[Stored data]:
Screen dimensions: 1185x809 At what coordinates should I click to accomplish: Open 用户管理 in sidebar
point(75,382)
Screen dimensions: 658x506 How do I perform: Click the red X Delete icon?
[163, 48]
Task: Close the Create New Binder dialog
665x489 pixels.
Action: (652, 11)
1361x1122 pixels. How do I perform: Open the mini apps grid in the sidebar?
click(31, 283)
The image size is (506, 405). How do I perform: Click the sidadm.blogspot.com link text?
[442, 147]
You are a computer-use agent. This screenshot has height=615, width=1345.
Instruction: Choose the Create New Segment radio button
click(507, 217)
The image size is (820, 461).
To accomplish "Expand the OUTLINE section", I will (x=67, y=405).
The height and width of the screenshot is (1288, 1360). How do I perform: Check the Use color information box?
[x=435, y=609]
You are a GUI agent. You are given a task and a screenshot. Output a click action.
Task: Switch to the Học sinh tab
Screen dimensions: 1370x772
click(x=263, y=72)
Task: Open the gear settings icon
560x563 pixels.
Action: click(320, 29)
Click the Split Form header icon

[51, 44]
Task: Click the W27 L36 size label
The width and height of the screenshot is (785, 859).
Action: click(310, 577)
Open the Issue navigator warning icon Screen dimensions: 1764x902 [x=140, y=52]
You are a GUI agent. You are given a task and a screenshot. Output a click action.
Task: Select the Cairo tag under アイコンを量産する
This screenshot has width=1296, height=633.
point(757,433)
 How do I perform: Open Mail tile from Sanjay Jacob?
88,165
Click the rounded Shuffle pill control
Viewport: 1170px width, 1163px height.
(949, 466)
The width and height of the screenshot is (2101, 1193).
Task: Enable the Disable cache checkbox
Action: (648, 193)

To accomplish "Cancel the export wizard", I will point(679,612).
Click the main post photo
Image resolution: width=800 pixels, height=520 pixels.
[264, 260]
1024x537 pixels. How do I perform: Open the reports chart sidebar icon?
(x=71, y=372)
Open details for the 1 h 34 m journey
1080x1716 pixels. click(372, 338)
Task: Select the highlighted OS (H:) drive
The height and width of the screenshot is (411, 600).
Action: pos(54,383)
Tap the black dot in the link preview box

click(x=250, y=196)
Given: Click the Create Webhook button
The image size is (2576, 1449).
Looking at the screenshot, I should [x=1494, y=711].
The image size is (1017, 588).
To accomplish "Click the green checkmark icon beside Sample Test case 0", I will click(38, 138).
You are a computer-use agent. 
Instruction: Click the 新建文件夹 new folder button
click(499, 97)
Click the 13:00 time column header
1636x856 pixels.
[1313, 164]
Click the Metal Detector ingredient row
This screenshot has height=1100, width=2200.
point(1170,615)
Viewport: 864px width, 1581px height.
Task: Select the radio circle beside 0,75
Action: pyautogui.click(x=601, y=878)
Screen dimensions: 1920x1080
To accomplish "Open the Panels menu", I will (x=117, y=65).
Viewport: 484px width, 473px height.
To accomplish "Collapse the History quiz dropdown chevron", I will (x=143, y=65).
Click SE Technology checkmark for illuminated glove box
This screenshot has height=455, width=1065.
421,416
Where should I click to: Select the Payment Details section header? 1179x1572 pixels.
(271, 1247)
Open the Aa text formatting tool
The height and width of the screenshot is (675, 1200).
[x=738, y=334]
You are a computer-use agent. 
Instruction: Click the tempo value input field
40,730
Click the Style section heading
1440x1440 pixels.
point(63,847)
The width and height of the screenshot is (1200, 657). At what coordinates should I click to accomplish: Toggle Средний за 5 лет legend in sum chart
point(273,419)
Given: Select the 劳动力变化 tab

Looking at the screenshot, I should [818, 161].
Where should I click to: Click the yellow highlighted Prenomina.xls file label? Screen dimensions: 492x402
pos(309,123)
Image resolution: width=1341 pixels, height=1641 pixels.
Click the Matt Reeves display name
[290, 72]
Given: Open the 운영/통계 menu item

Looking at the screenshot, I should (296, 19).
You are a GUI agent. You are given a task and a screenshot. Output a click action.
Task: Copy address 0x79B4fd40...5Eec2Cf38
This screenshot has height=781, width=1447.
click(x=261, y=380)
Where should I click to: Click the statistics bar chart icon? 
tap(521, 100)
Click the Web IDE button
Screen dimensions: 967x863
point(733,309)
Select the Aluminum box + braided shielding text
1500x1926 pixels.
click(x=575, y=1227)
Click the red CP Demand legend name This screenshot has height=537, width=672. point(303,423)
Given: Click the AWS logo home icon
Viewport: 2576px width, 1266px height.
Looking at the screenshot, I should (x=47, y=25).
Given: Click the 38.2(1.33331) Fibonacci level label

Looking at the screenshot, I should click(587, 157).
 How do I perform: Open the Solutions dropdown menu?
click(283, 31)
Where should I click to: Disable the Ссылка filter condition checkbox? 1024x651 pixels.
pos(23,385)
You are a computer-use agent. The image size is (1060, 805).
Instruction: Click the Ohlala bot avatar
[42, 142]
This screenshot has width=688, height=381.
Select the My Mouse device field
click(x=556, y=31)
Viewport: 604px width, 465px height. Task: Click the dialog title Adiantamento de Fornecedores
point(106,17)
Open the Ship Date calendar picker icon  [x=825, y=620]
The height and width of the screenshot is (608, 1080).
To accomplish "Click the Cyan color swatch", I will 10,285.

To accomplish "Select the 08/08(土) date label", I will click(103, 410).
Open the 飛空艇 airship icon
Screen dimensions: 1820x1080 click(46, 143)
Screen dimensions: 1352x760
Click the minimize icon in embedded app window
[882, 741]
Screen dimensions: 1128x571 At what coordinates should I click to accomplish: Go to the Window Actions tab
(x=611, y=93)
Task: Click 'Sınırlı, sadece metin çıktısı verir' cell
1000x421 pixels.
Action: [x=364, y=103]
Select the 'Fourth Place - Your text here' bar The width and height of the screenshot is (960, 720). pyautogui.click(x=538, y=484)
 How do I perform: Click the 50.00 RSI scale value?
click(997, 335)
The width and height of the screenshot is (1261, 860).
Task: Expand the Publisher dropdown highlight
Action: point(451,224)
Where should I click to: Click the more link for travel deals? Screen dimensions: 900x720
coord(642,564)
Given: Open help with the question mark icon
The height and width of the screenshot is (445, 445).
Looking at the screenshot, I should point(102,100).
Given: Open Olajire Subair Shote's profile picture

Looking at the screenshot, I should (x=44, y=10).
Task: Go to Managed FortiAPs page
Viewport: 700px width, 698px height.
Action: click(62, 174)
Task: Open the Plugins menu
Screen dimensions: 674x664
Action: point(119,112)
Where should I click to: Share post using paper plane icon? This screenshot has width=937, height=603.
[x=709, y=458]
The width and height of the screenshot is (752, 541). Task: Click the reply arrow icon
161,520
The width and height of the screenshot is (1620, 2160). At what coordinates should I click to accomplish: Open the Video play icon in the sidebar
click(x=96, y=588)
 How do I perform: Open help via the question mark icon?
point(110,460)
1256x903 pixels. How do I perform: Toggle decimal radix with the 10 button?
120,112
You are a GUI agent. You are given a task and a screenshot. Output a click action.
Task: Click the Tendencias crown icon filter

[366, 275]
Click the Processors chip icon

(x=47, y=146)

[Task requirements]:
Print all the data above word for word.

[Result below]:
Screen dimensions: 1185x809 At what coordinates should I click to accomplish: Open 用户管理 in sidebar
point(75,382)
Screen dimensions: 658x506 How do I perform: Click the red X Delete icon?
[163, 48]
Task: Close the Create New Binder dialog
665x489 pixels.
Action: (652, 11)
1361x1122 pixels. How do I perform: Open the mini apps grid in the sidebar?
click(31, 283)
The image size is (506, 405). How do I perform: Click the sidadm.blogspot.com link text?
[442, 147]
You are a computer-use agent. This screenshot has height=615, width=1345.
Instruction: Choose the Create New Segment radio button
click(507, 217)
The image size is (820, 461).
To accomplish "Expand the OUTLINE section", I will (x=67, y=405).
The height and width of the screenshot is (1288, 1360). How do I perform: Check the Use color information box?
[x=435, y=609]
You are a GUI agent. You are given a task and a screenshot. Output a click action.
Task: Switch to the Học sinh tab
Screen dimensions: 1370x772
click(x=263, y=72)
Task: Open the gear settings icon
560x563 pixels.
Action: click(320, 29)
Click the Split Form header icon

[51, 44]
Task: Click the W27 L36 size label
The width and height of the screenshot is (785, 859).
Action: click(310, 577)
Open the Issue navigator warning icon Screen dimensions: 1764x902 [x=140, y=52]
You are a GUI agent. You are given a task and a screenshot. Output a click action.
Task: Select the Cairo tag under アイコンを量産する
This screenshot has width=1296, height=633.
point(757,433)
 How do I perform: Open Mail tile from Sanjay Jacob?
88,165
Click the rounded Shuffle pill control
Viewport: 1170px width, 1163px height.
(949, 466)
The width and height of the screenshot is (2101, 1193).
Task: Enable the Disable cache checkbox
Action: (648, 193)

To accomplish "Cancel the export wizard", I will point(679,612).
Click the main post photo
Image resolution: width=800 pixels, height=520 pixels.
[264, 260]
1024x537 pixels. How do I perform: Open the reports chart sidebar icon?
(x=71, y=372)
Open details for the 1 h 34 m journey
1080x1716 pixels. click(372, 338)
Task: Select the highlighted OS (H:) drive
The height and width of the screenshot is (411, 600).
Action: pos(54,383)
Tap the black dot in the link preview box

click(x=250, y=196)
Given: Click the Create Webhook button
The image size is (2576, 1449).
Looking at the screenshot, I should [x=1494, y=711].
The image size is (1017, 588).
To accomplish "Click the green checkmark icon beside Sample Test case 0", I will click(38, 138).
You are a computer-use agent. 
Instruction: Click the 新建文件夹 new folder button
click(499, 97)
Click the 13:00 time column header
1636x856 pixels.
[1313, 164]
Click the Metal Detector ingredient row
This screenshot has height=1100, width=2200.
point(1170,615)
Viewport: 864px width, 1581px height.
Task: Select the radio circle beside 0,75
Action: pyautogui.click(x=601, y=878)
Screen dimensions: 1920x1080
To accomplish "Open the Panels menu", I will (x=117, y=65).
Viewport: 484px width, 473px height.
To accomplish "Collapse the History quiz dropdown chevron", I will (x=143, y=65).
Click SE Technology checkmark for illuminated glove box
This screenshot has height=455, width=1065.
421,416
Where should I click to: Select the Payment Details section header? 1179x1572 pixels.
(271, 1247)
Open the Aa text formatting tool
The height and width of the screenshot is (675, 1200).
[x=738, y=334]
You are a computer-use agent. 
Instruction: Click the tempo value input field
40,730
Click the Style section heading
1440x1440 pixels.
point(63,847)
The width and height of the screenshot is (1200, 657). At what coordinates should I click to accomplish: Toggle Средний за 5 лет legend in sum chart
point(273,419)
Given: Select the 劳动力变化 tab

Looking at the screenshot, I should [818, 161].
Where should I click to: Click the yellow highlighted Prenomina.xls file label? Screen dimensions: 492x402
pos(309,123)
Image resolution: width=1341 pixels, height=1641 pixels.
Click the Matt Reeves display name
[290, 72]
Given: Open the 운영/통계 menu item

Looking at the screenshot, I should (296, 19).
You are a GUI agent. You are given a task and a screenshot. Output a click action.
Task: Copy address 0x79B4fd40...5Eec2Cf38
This screenshot has height=781, width=1447.
click(x=261, y=380)
Where should I click to: Click the statistics bar chart icon? 
tap(521, 100)
Click the Web IDE button
Screen dimensions: 967x863
point(733,309)
Select the Aluminum box + braided shielding text
1500x1926 pixels.
click(x=575, y=1227)
Click the red CP Demand legend name This screenshot has height=537, width=672. point(303,423)
Given: Click the AWS logo home icon
Viewport: 2576px width, 1266px height.
Looking at the screenshot, I should (x=47, y=25).
Given: Click the 38.2(1.33331) Fibonacci level label

Looking at the screenshot, I should click(587, 157).
 How do I perform: Open the Solutions dropdown menu?
click(283, 31)
Where should I click to: Disable the Ссылка filter condition checkbox? 1024x651 pixels.
pos(23,385)
You are a computer-use agent. The image size is (1060, 805).
Instruction: Click the Ohlala bot avatar
[42, 142]
This screenshot has width=688, height=381.
Select the My Mouse device field
click(x=556, y=31)
Viewport: 604px width, 465px height. Task: Click the dialog title Adiantamento de Fornecedores
point(106,17)
Open the Ship Date calendar picker icon  [x=825, y=620]
The height and width of the screenshot is (608, 1080).
To accomplish "Click the Cyan color swatch", I will 10,285.

To accomplish "Select the 08/08(土) date label", I will click(103, 410).
Open the 飛空艇 airship icon
Screen dimensions: 1820x1080 click(46, 143)
Screen dimensions: 1352x760
Click the minimize icon in embedded app window
[882, 741]
Screen dimensions: 1128x571 At what coordinates should I click to accomplish: Go to the Window Actions tab
(x=611, y=93)
Task: Click 'Sınırlı, sadece metin çıktısı verir' cell
1000x421 pixels.
Action: [x=364, y=103]
Select the 'Fourth Place - Your text here' bar The width and height of the screenshot is (960, 720). pyautogui.click(x=538, y=484)
 How do I perform: Click the 50.00 RSI scale value?
click(997, 335)
The width and height of the screenshot is (1261, 860).
Task: Expand the Publisher dropdown highlight
Action: point(451,224)
Where should I click to: Click the more link for travel deals? Screen dimensions: 900x720
coord(642,564)
Given: Open help with the question mark icon
The height and width of the screenshot is (445, 445).
Looking at the screenshot, I should point(102,100).
Given: Open Olajire Subair Shote's profile picture

Looking at the screenshot, I should (x=44, y=10).
Task: Go to Managed FortiAPs page
Viewport: 700px width, 698px height.
Action: click(62, 174)
Task: Open the Plugins menu
Screen dimensions: 674x664
Action: point(119,112)
Where should I click to: Share post using paper plane icon? This screenshot has width=937, height=603.
[x=709, y=458]
The width and height of the screenshot is (752, 541). Task: Click the reply arrow icon
161,520
The width and height of the screenshot is (1620, 2160). At what coordinates should I click to accomplish: Open the Video play icon in the sidebar
click(x=96, y=588)
 How do I perform: Open help via the question mark icon?
point(110,460)
1256x903 pixels. How do I perform: Toggle decimal radix with the 10 button?
120,112
You are a GUI agent. You are given a task and a screenshot. Output a click action.
Task: Click the Tendencias crown icon filter

[366, 275]
Click the Processors chip icon

(x=47, y=146)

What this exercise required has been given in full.